MAL 3:17 "They will be mine," says the LORD Almighty, "in the day when I make up my treasured possession. I will spare them, just as in compassion a man spares his son who serves him.

These are not the words of a God who wants to wipe out his people. These are the words of a God who loves his people so much that they have become his most important possession.

b. Because of Jesus Christ renewal and healing are now available to you (Whereas before it wasn’t).

More that that. They are the words of a God who has a glorious future planned for his people. A place were we will dance like the calves set free from the stalls, or like the Aussies who whipped the Poms in the one day cricket. Not only is this place a place of victory but also of healing and renewal (OHP).

If we want to kick-start our faith we need to start taking seriously the glorious promises held out to those who believe. There is hope for the obedient. This great day of the Lord will be one of healing, renewal and salvation set in the future.

Henry Morrison served 40 years in the African mission field. He made his way home by boat. On the same boat rode Theodore Roosevelt. Morrison was quite dejected when, on entering New York harbour, President Roosevelt received a great fanfare as he arrived home. Morrison thought he should get some recognition for forty years in the Lord’s service. Then a small voice came to him and said - “Henry, you’re not home yet.”

CONCLUSION

The book of Malachi ends on a note of hope. The day of the Lord lies in the future. The warning has been given. The call to repentance and conversion has been issued and the promise for the faithful has been declared.

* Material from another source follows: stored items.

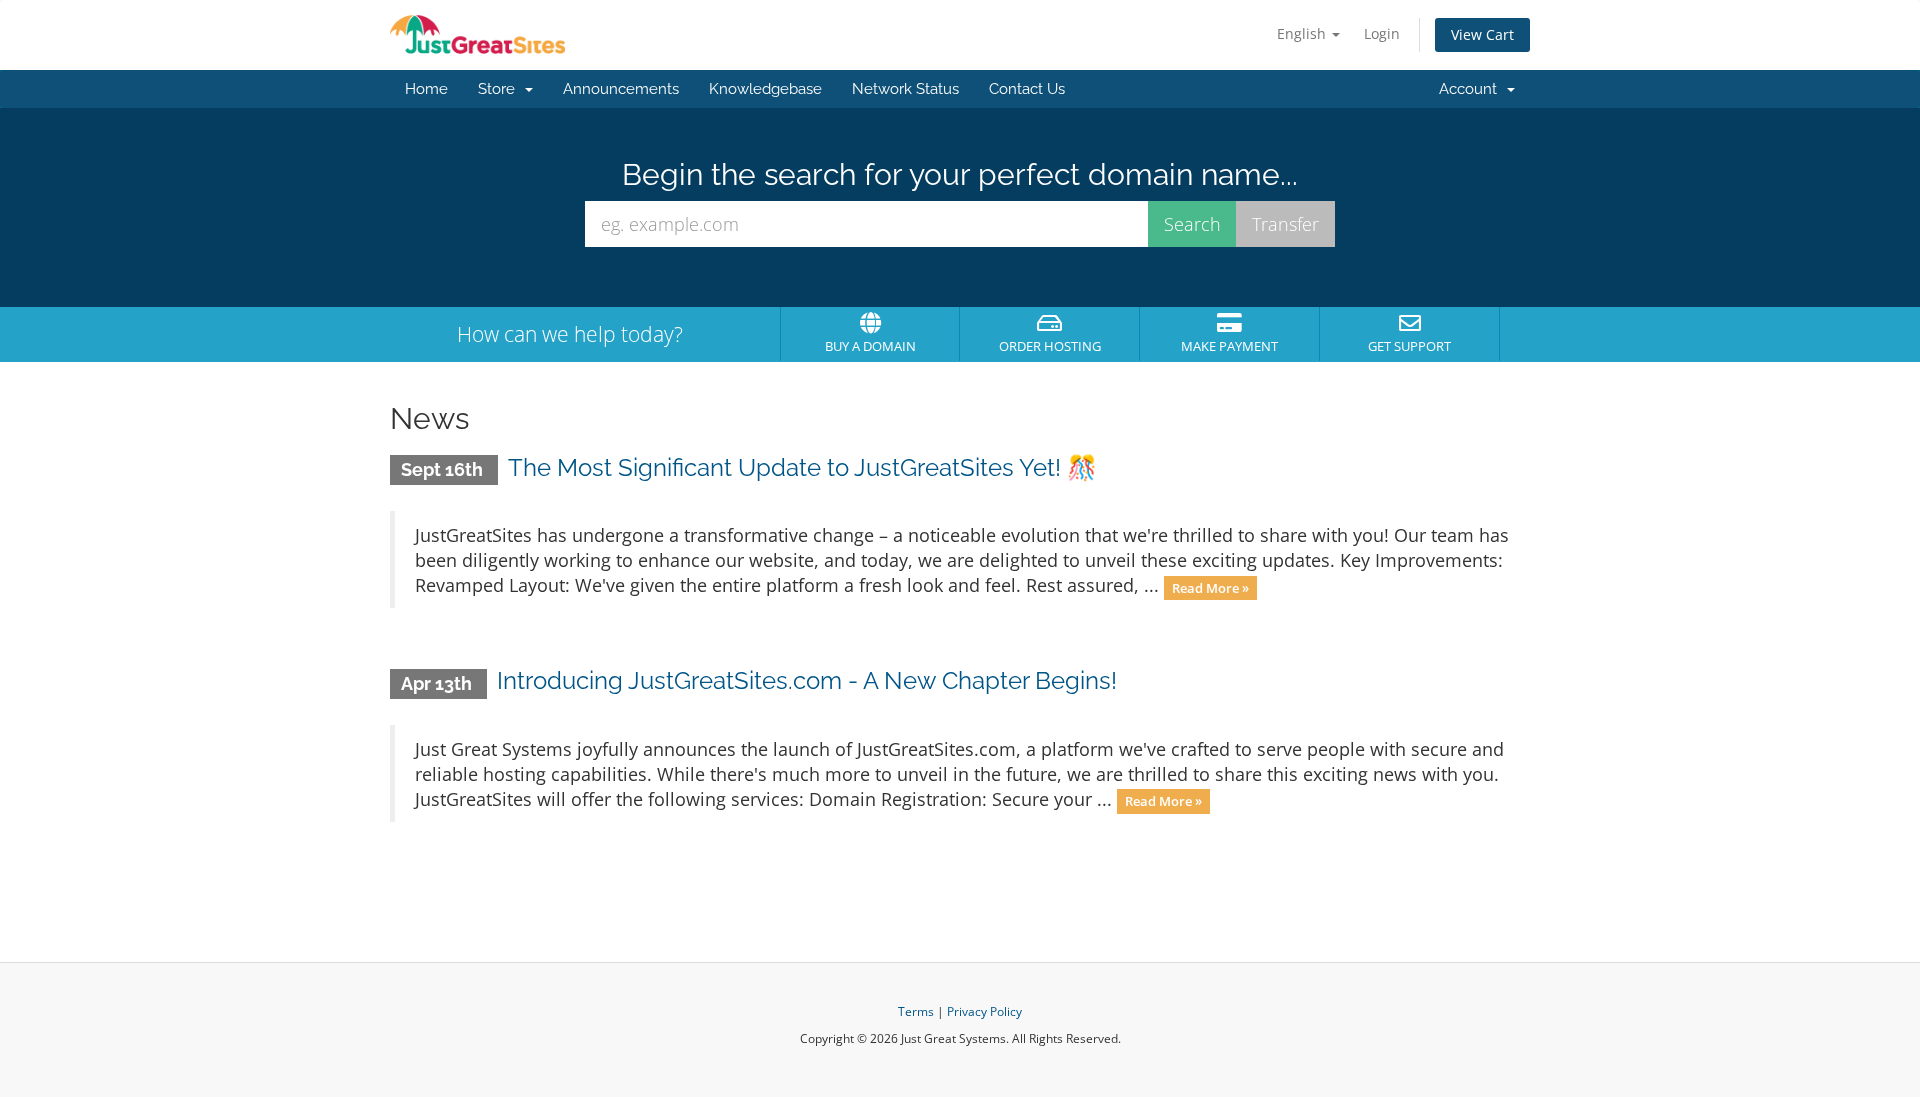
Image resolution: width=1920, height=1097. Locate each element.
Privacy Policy (984, 1011)
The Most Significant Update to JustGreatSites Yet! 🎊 (802, 467)
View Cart (1482, 34)
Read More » (1210, 587)
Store (500, 89)
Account (1472, 89)
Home (426, 89)
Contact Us (1027, 89)
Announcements (621, 89)
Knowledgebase (765, 89)
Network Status (905, 89)
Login (1382, 33)
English (1303, 33)
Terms (916, 1011)
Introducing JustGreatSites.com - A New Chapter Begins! (807, 680)
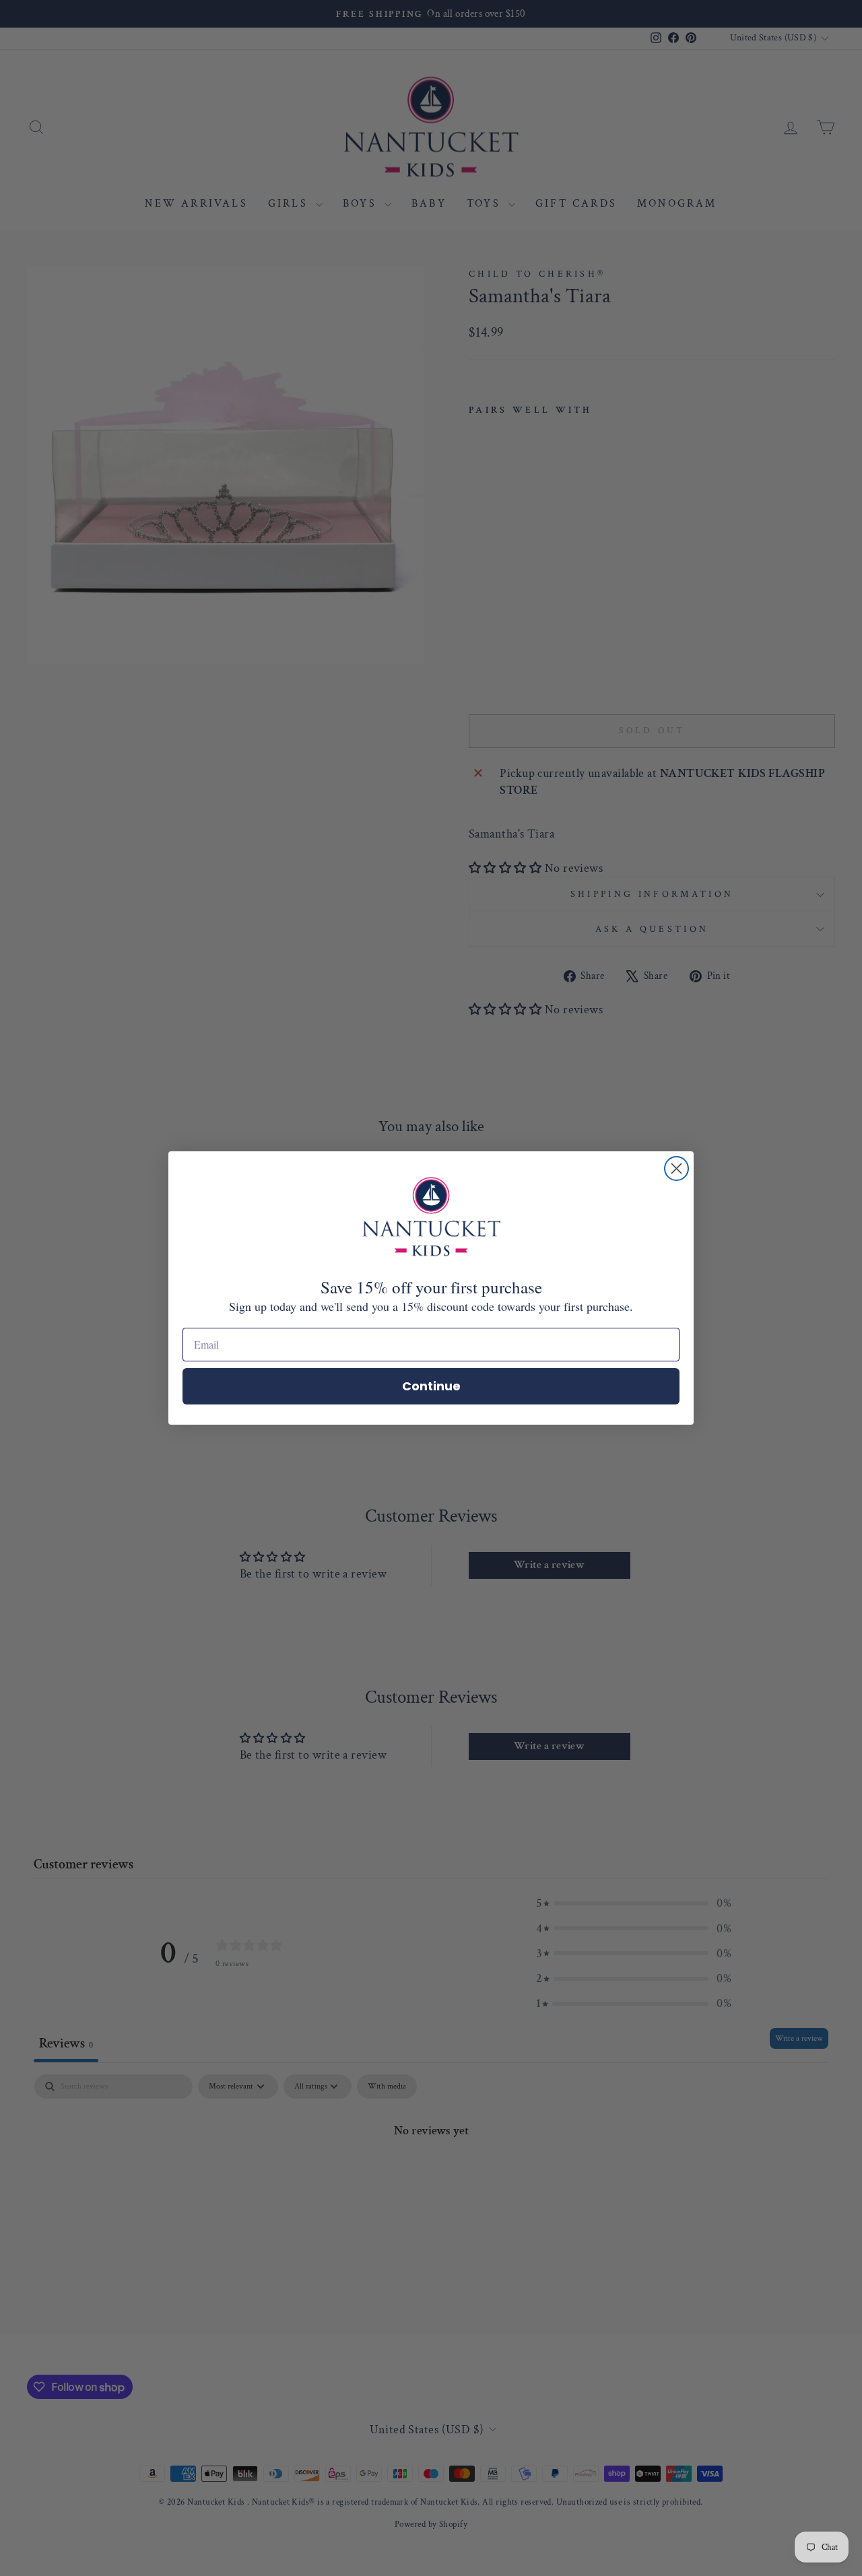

If we want to kick-start our faith we need to rest in the righteousness of the Lord. Because he is righteous he will judge the wicked and his justice will be final, effective and swift. If we want to kick-start our faith we need to accept that God is just and will send people to hell if they continue to disobey him.

If we want to kick-start our faith we also need to embrace the fact that God’s justice is tempered by his love; that his love and mercy provide a way to avoid his judgment. Why? Because the person who insists that God is a God of justice and therefore cannot love us will continue to experience an inadequate faith.

God wants us to know him intimately. He wants us to have a full and lively relationship with him. The message of Malachi has been to explain how that relationship can be maintained.